> Activity
In the listing that follows, find the line with "Viewport: 800px width, 618px height.", then copy exactly from it through the line with "Open the About Us page", leaving out every picture.

> Entries supplied
++++++++++++++++++++

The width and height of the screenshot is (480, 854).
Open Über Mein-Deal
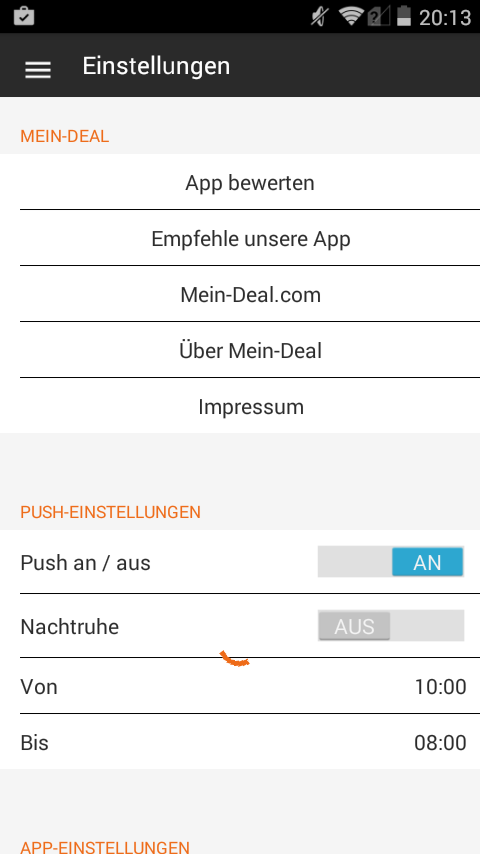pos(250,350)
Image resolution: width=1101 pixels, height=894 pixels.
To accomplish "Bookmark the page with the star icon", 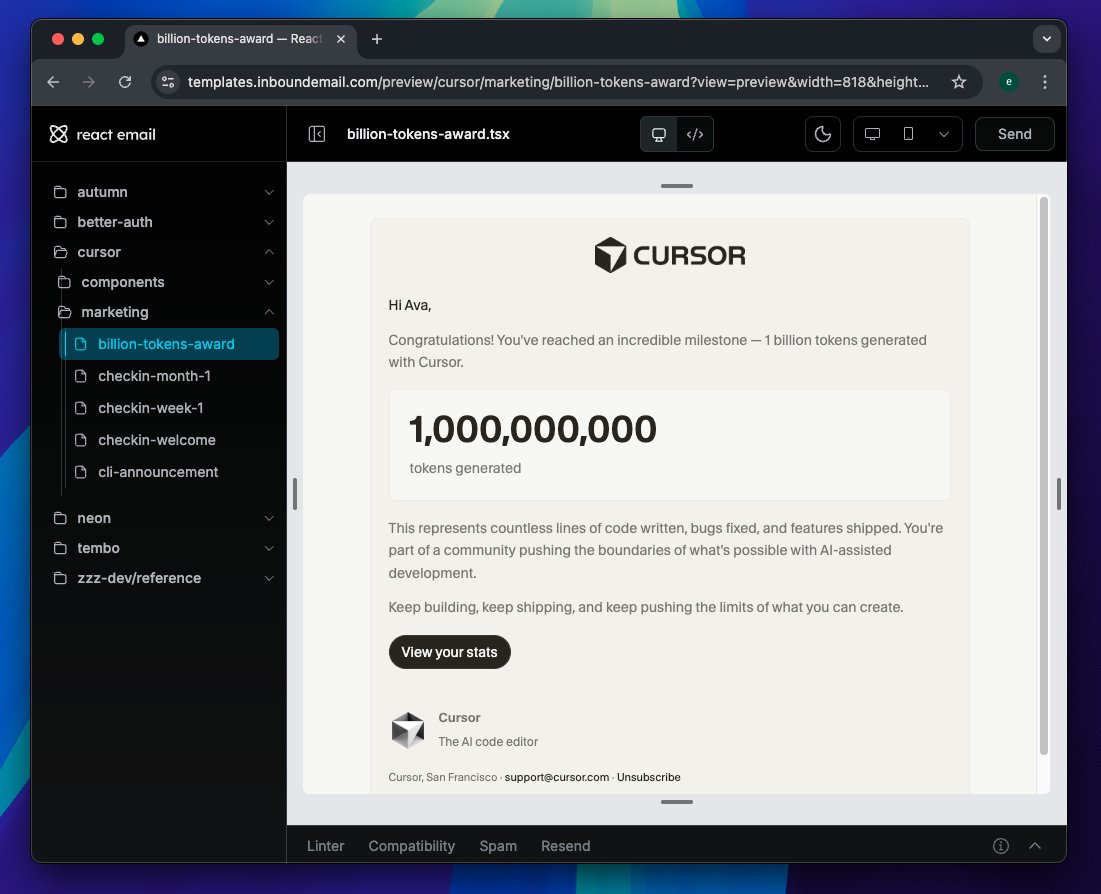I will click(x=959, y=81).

++++++++++++++++++++

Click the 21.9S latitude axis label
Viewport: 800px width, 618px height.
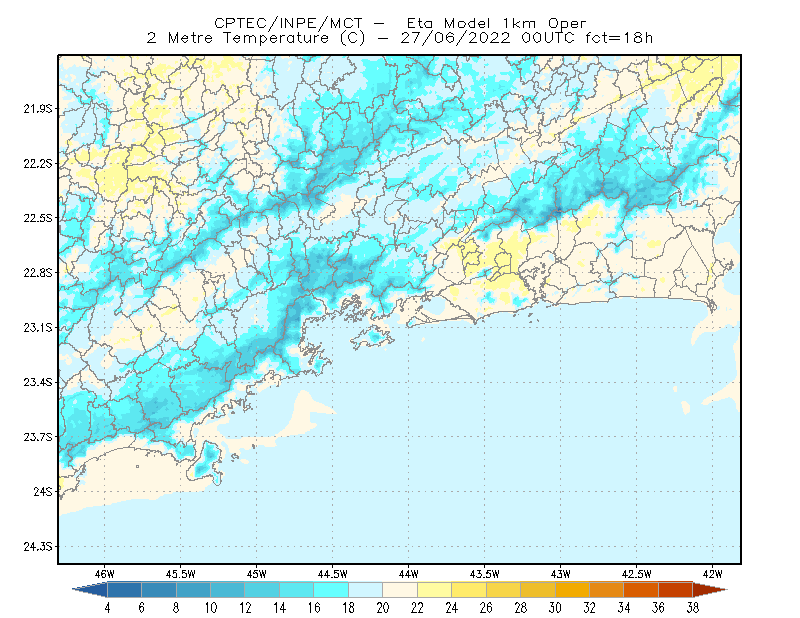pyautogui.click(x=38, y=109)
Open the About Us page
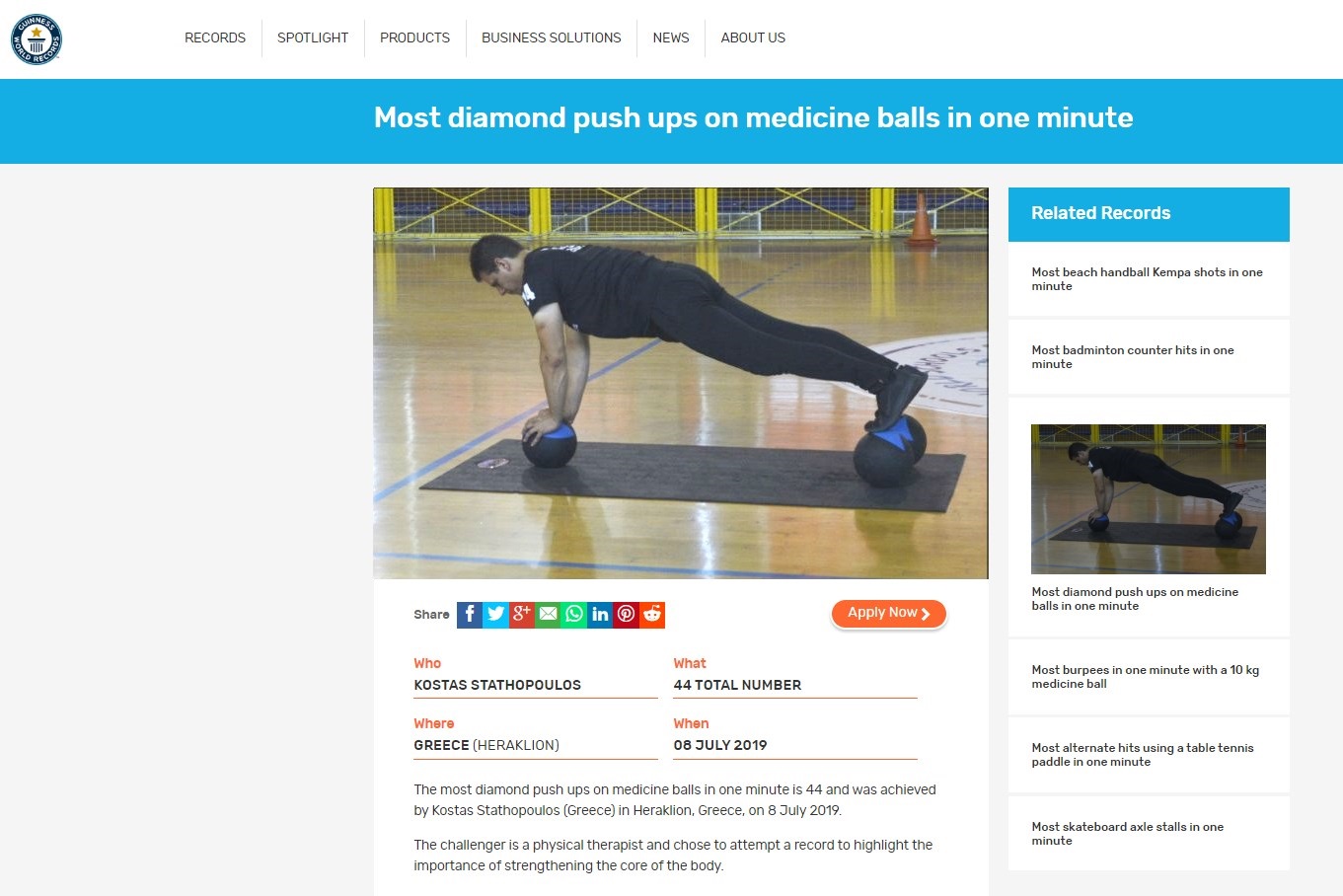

++++++++++++++++++++

> Response
Viewport: 800px width, 618px height.
pyautogui.click(x=38, y=109)
Open the About Us page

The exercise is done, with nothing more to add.